Even accounting for legal delays, many experts predict that Trump would go to trial in Manhattan by 2023. The proceedings would take place at the New York State Supreme Court Building. Assuming that the judge was prepared for an endless barrage of motions and objections from Trump’s defense team, the trial might move quite quickly — no longer than a few months, according to some legal observers. And given the convictions that have been handed down against many of Trump’s top advisers, there’s reason to believe that even pro-Trump jurors can be persuaded to convict him. “The evidence was overwhelming,” concluded one MAGA supporter who served on the jury that convicted Paul Manafort, Trump’s former campaign chairman. “I did not want [him] to be guilty. But he was, and no one is above the law.”

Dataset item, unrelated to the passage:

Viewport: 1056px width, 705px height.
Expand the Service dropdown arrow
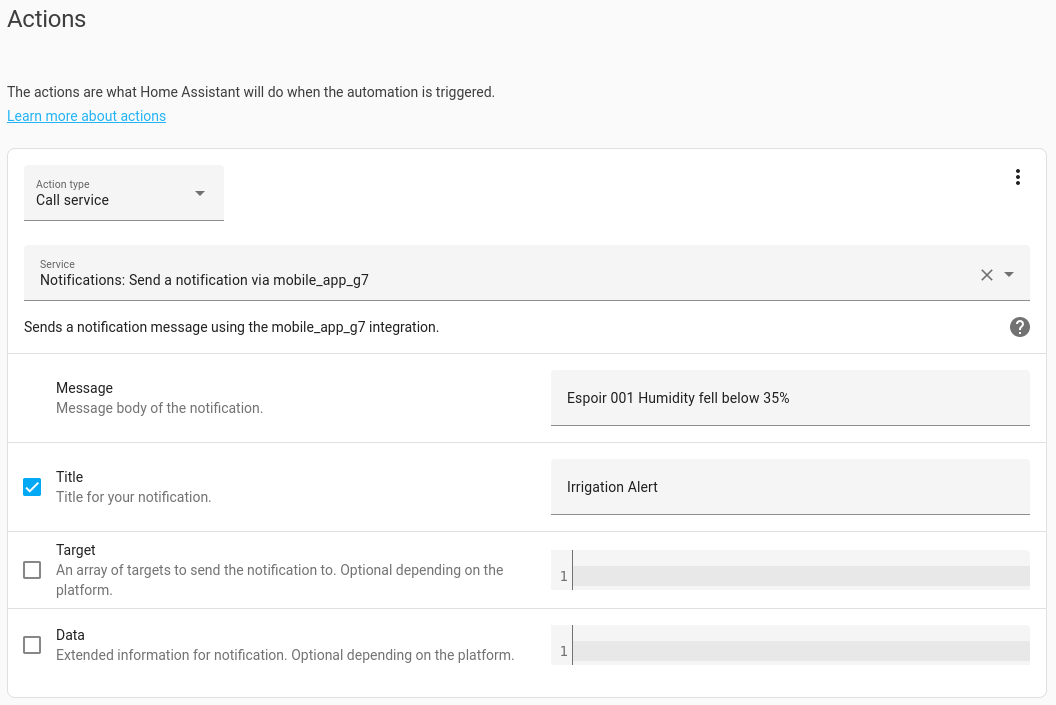click(x=1009, y=275)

Trump’s conviction would seal the greatest downfall in American politics since Richard Nixon. Unlike his associates who were sentenced to prison on federal charges, Trump would not be eligible for a presidential pardon or commutation, even from himself. And while his lawyers would file every appeal they can think of, none of it would spare Trump the indignity of imprisonment. Unlike the federal court system, which often allows prisoners to remain free during the appeals process, state courts tend to waste no time in carrying out punishment. After someone is sentenced in New York City, their next stop is Rikers Island. Once there, as Trump awaited transfer to a state prison, the man who’d treated the presidency like a piggy bank would receive yet another handout at the public expense: a toothbrush and toothpaste, bedding, a towel, and a green plastic cup.